An action to recover the liability prescribed in [certain sections of title 29] may be maintained against any employer (including a public agency) . . . by any one or more employees for and in behalf of himself or themselves and other employees similarly situated. No employee shall be a party plaintiff to any such action unless he gives his consent in writing to become such a party and such consent is filed in the court in which such action is brought.
29 U.S.C. § 216(b). This "opt-in" requirement preempts the class action procedure outlined in Federal Rule of Civil Procedure 23. See King v. General Elec. Co., 960 F.2d 617, 621 (7th Cir. 1992).

  Plaintiff has filed a motion to give notice to similarly situated persons. The motion was not fully briefed because the parties were attempting to agree on the scope of notice. During the parties' discussions, a discovery issue arose and led to the instant motion to compel.

  Plaintiff asserts that defendants failed to display a notice explaining employees' rights to overtime pay under the FLSA, as required by 29 C.F.R. § 516.4. According to plaintiff, the practical effect of the failure to display this notice is the equitable tolling of the FLSA statute of limitations.
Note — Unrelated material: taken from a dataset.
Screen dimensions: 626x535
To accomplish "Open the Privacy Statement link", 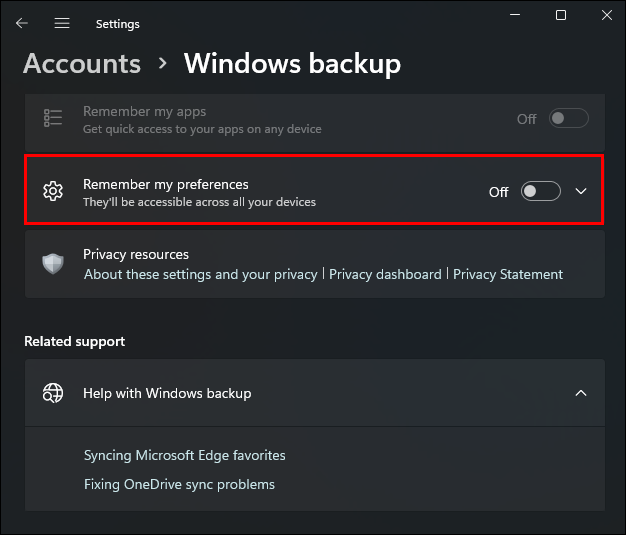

Plaintiff seeks to compel defendants to produce a witness regarding whether Page 3 the notice was displayed, pursuant to Rule 30(b)(6) of the Federal Rules of Civil Procedure.

  Defendants argue that they need not produce a Rule 30(b)(6) witness for two reasons: 1) equitable tolling does not apply to the FLSA statute of limitations; and 2) Cisneros, whose claim was timely filed, is not "similarly situated" to plaintiff's who would invoke equitable tolling, nor could those plaintiff's' claims be managed in a collective action. Defendants also contend that plaintiff cannot represent any other plaintiff's because his claim is de minimis.

  We agree with our colleague in this district that an employer's failure to post the notice required by 29 C.F.R. § 516.4 tolls the FLSA statute of limitations until an employee acquires a general awareness of his rights under the FLSA. See Cortez v. Medina's Landscaping, No. 00 C 6320, 2002 WL 31175471 (N.D. Ill. Sept. 30, 2002) (Gottschall, J.). Moreover, we reject defendants' argument that Cisneros is not "similarly situated" to plaintiff's who would invoke equitable tolling. The difference in the applicable limitations periods is not one that overrides the basic similarity of plaintiff's substantive claim and the possible substantive claims of other plaintiff's — the alleged failure to pay them overtime wages. The difference is not one that would affect plaintiff's motivation or ability to adequately represent these other plaintiff's, nor do we believe that plaintiff's' claims would Page 4 be unmanageable as a collective action. Furthermore, we reject defendants' de minimis argument.

  Accordingly, plaintiff's motion to compel defendants to produce a Rule 30(b)(6) witness regarding the display of a notice regarding employees' rights to overtime pay is granted. Plaintiff's motion for sanctions is denied because defendants' position was "substantially justified," that is, it had a reasonable basis. See Fed.R.Civ.P. 37(a)(4); Pierce v. Underwood, 487 U.S. 552, 565-66 (1988) (construing the phrase "substantially justified"). Although we agree with Judge Gottschall's opinion in Cortez on the issue of equitable tolling, there does not appear to be any Seventh Circuit case law directly on point, and case law from other circuits is sparse.

  CONCLUSION

  Plaintiff's motion to compel defendants to produce a Rule 30(b)(6) witness on the issue of defendants' display of the FLSA notice is granted. The deposition shall be taken by February 26, 2004. A status hearing is set for March 10, 2004, at which time plaintiff's motion to give notice to similarly situated persons will be discussed.